--- Dataset extract ---

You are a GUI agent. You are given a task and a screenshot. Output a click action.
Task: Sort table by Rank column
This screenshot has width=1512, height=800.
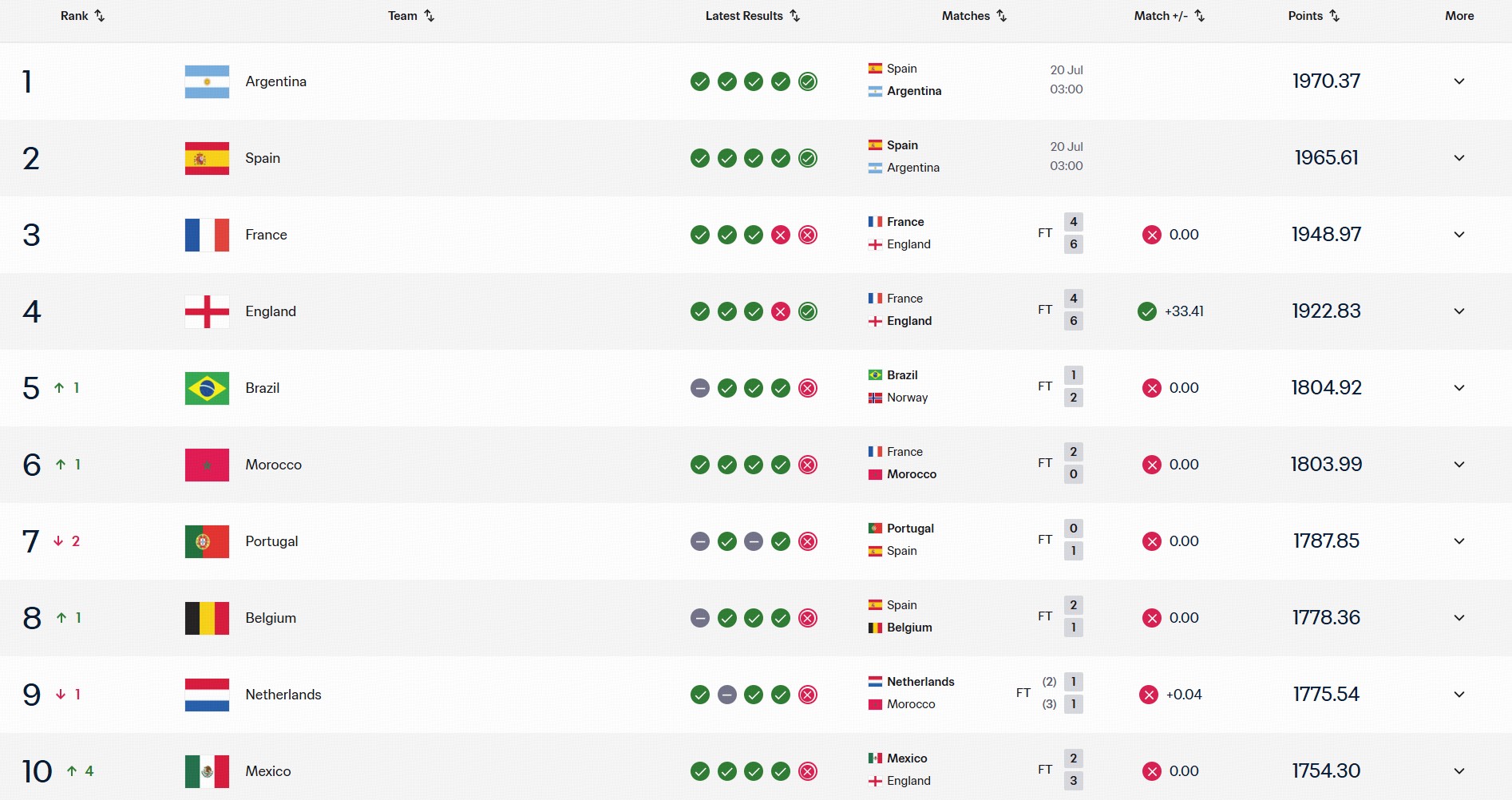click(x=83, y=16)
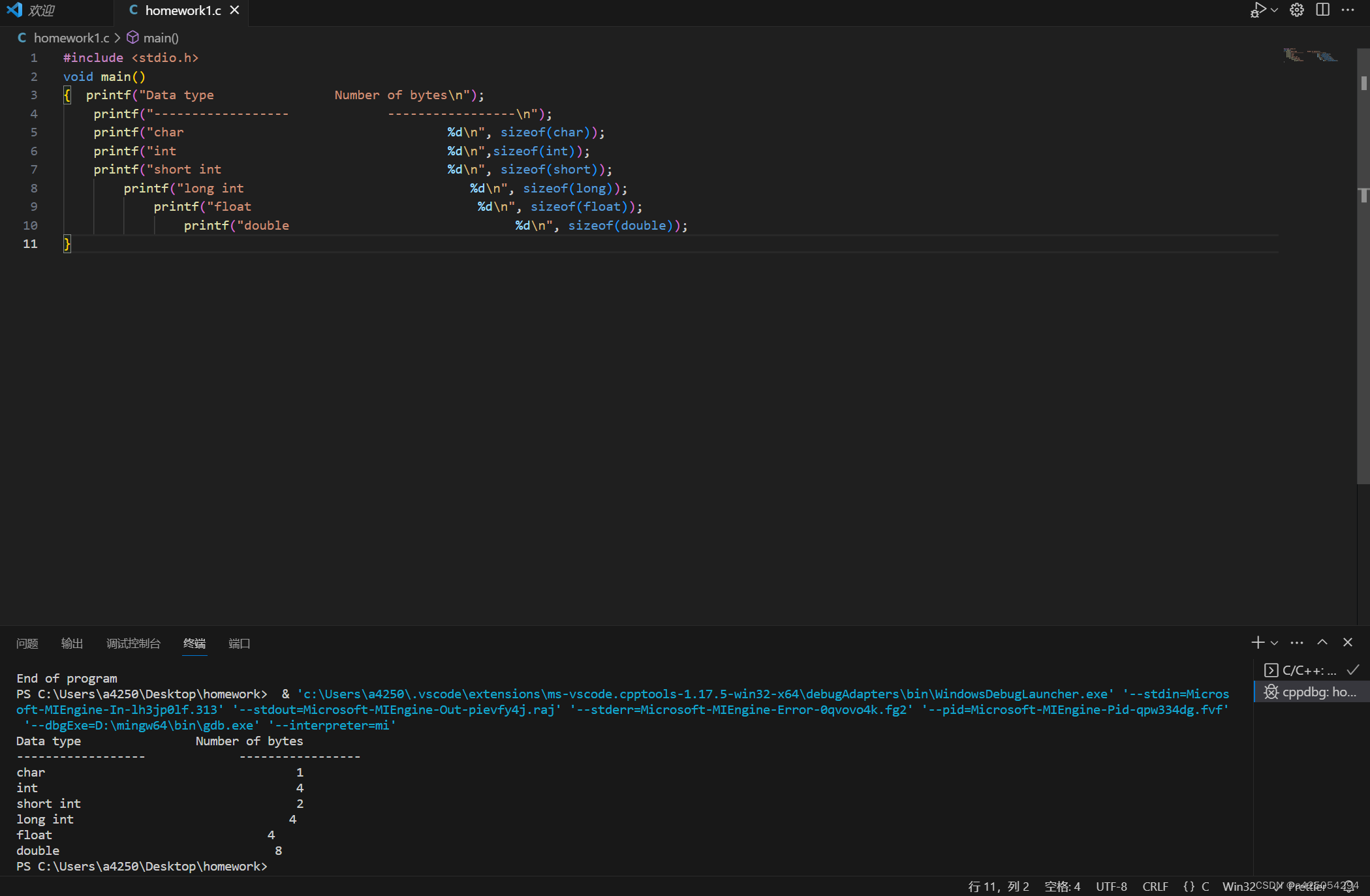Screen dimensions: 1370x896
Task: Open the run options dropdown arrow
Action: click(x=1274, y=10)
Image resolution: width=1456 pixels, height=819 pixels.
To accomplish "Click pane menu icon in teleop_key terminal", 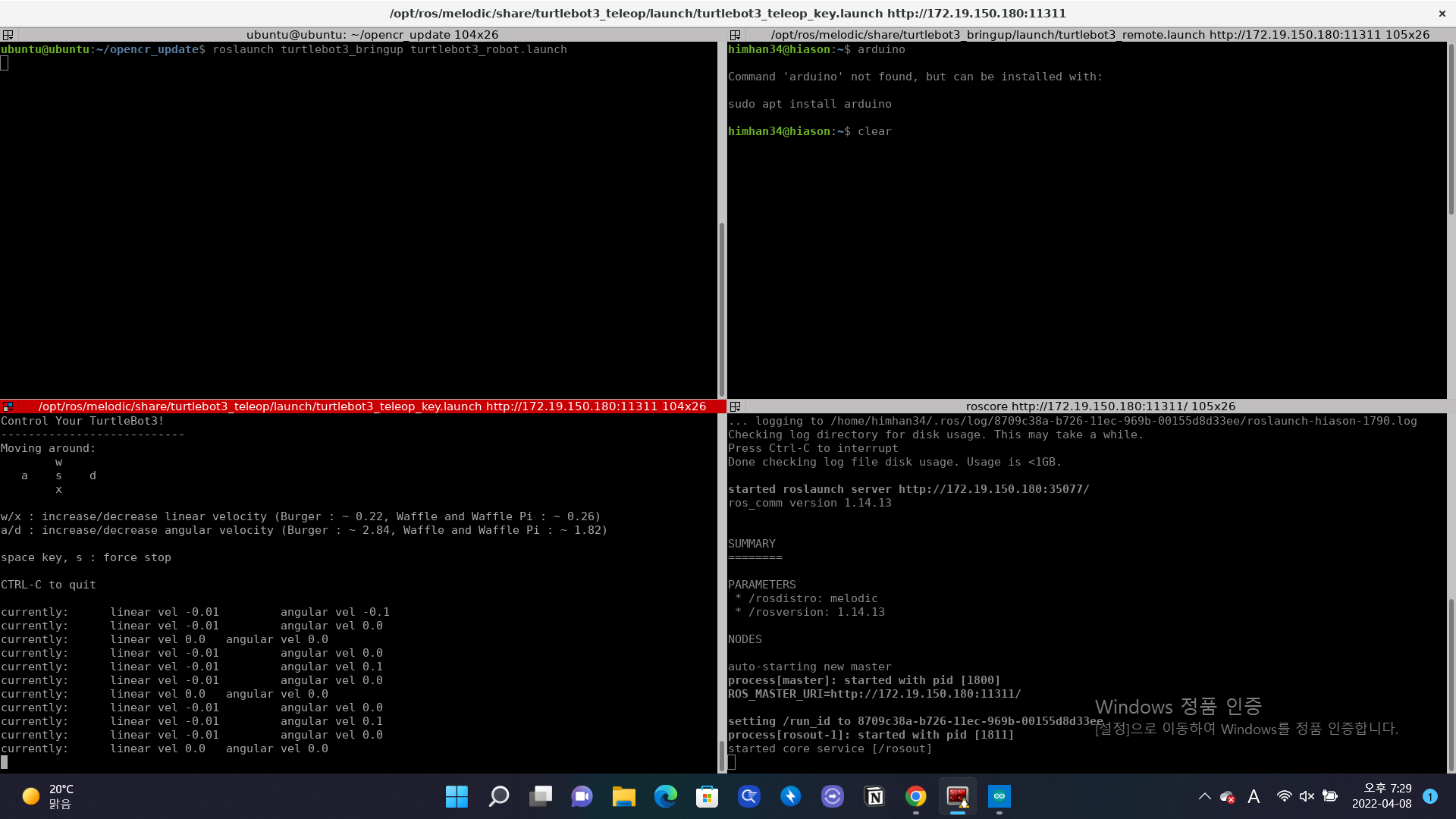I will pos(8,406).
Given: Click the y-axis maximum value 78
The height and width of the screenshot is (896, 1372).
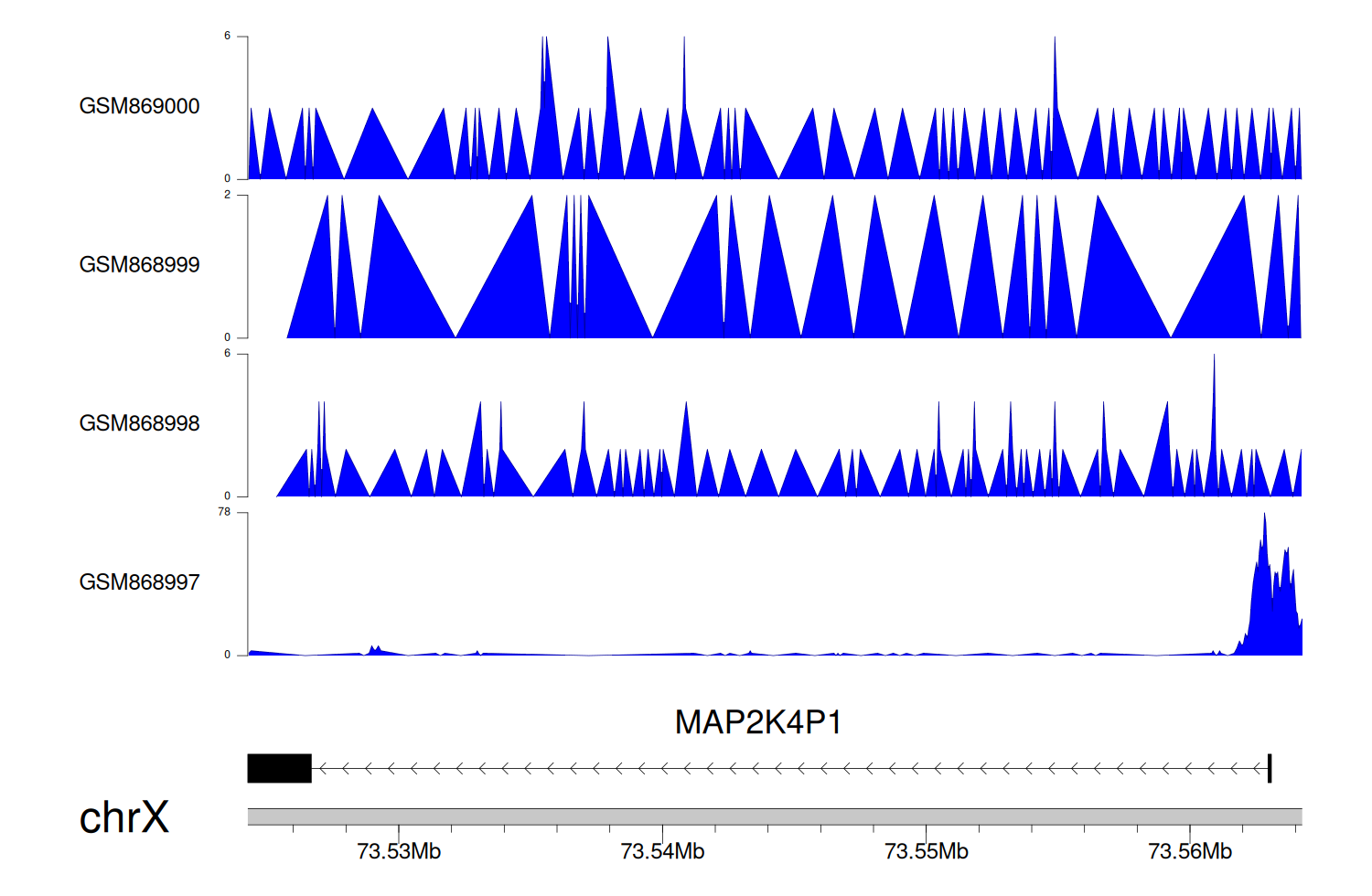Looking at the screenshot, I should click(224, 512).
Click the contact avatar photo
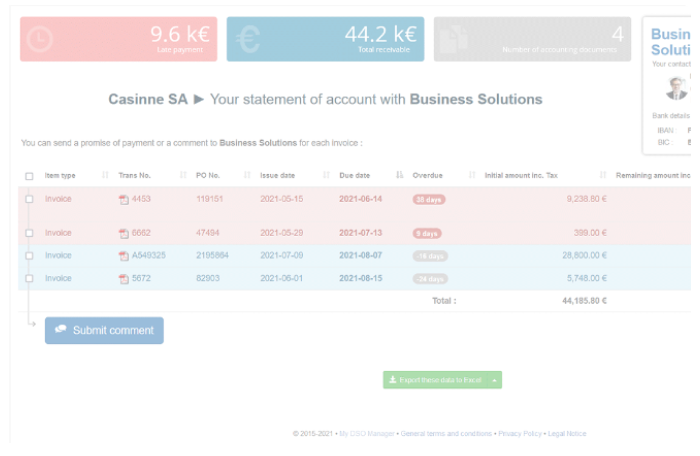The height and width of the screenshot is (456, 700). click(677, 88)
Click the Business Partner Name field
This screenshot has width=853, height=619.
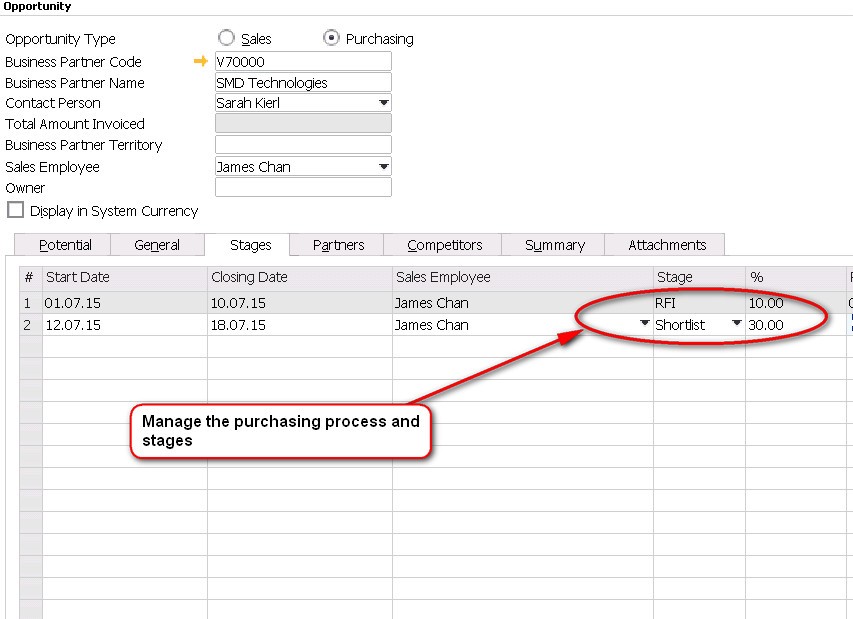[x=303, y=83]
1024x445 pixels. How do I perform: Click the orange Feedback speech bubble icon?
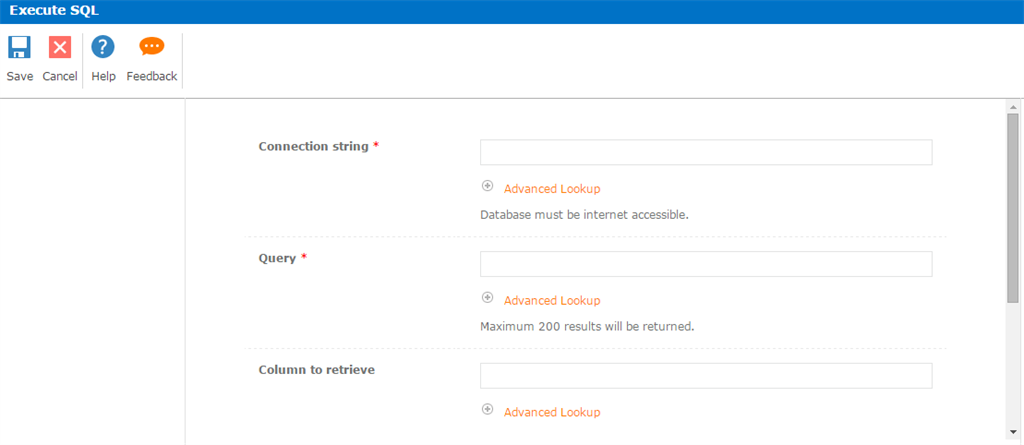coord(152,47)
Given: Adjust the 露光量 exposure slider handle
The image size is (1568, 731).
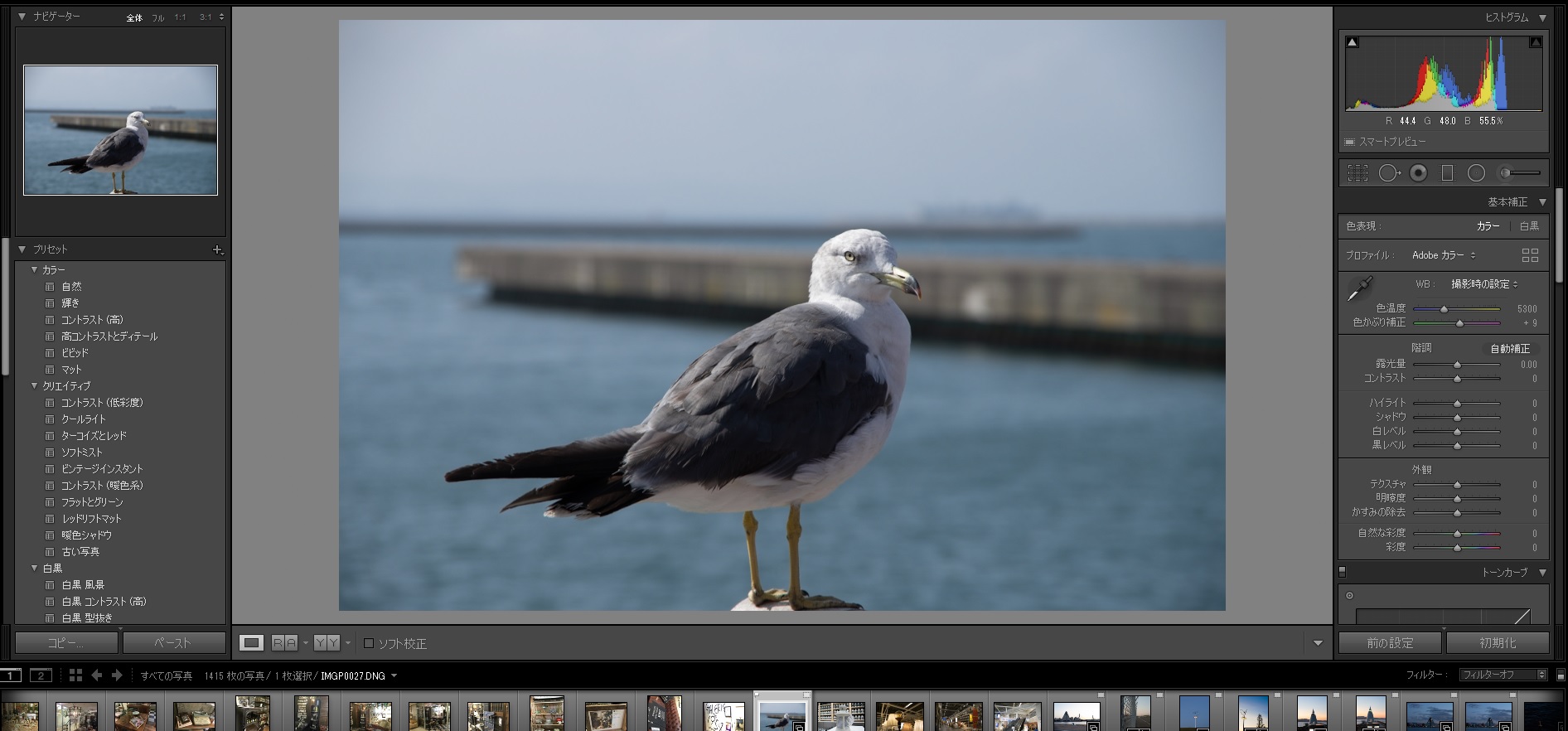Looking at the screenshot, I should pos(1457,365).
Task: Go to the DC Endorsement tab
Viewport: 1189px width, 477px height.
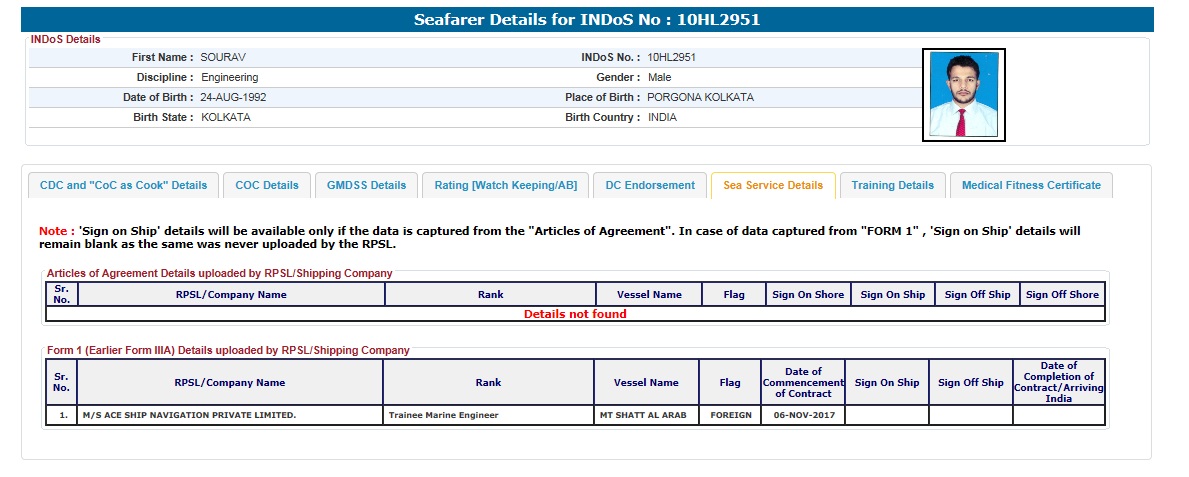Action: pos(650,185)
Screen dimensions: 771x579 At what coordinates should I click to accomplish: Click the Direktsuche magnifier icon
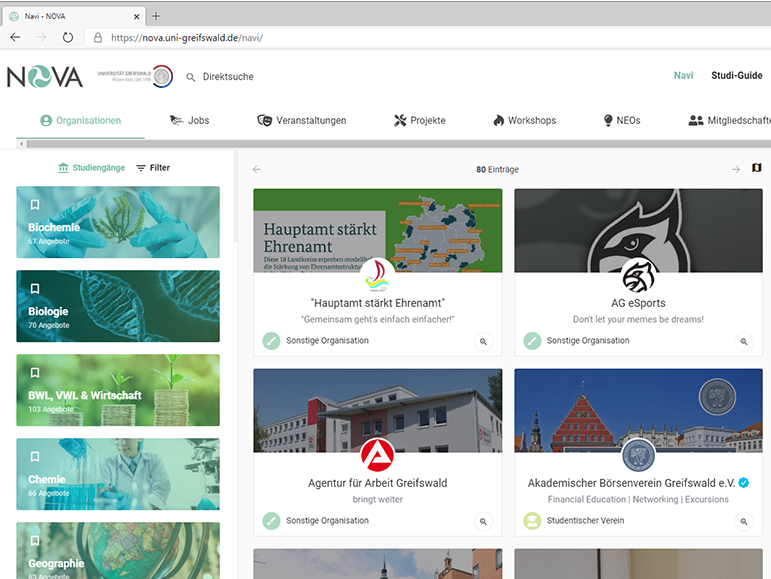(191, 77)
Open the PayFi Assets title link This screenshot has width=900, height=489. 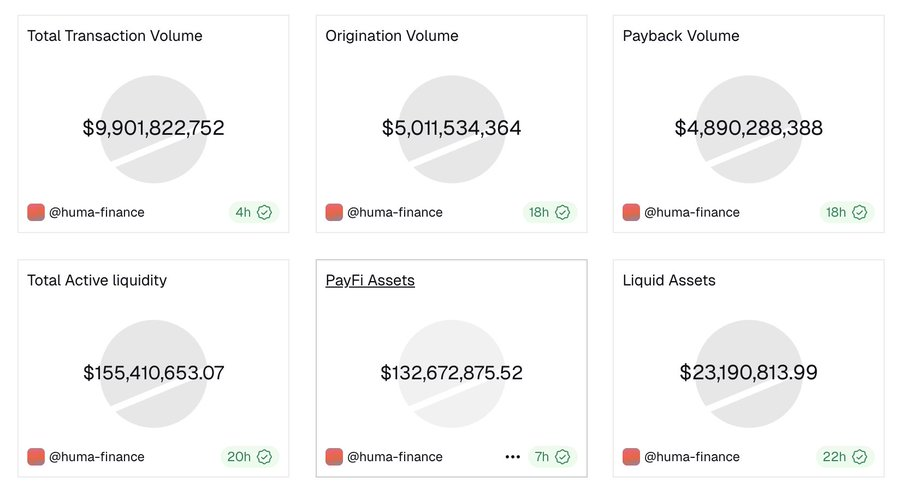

---

What the exercise asks ▸
Starting at the line that contains "Task: Go to the DC Endorsement tab" and running through the last line, rewrite the lines with "magnifier" replaced by "search" and nothing else changed. Leave the pictures out.

Result ▸
Task: Go to the DC Endorsement tab
Viewport: 1189px width, 477px height.
Action: pos(650,185)
Screen dimensions: 771x579 At what coordinates should I click to accomplish: Click the Direktsuche search icon
(191, 77)
Open the PayFi Assets title link This screenshot has width=900, height=489. 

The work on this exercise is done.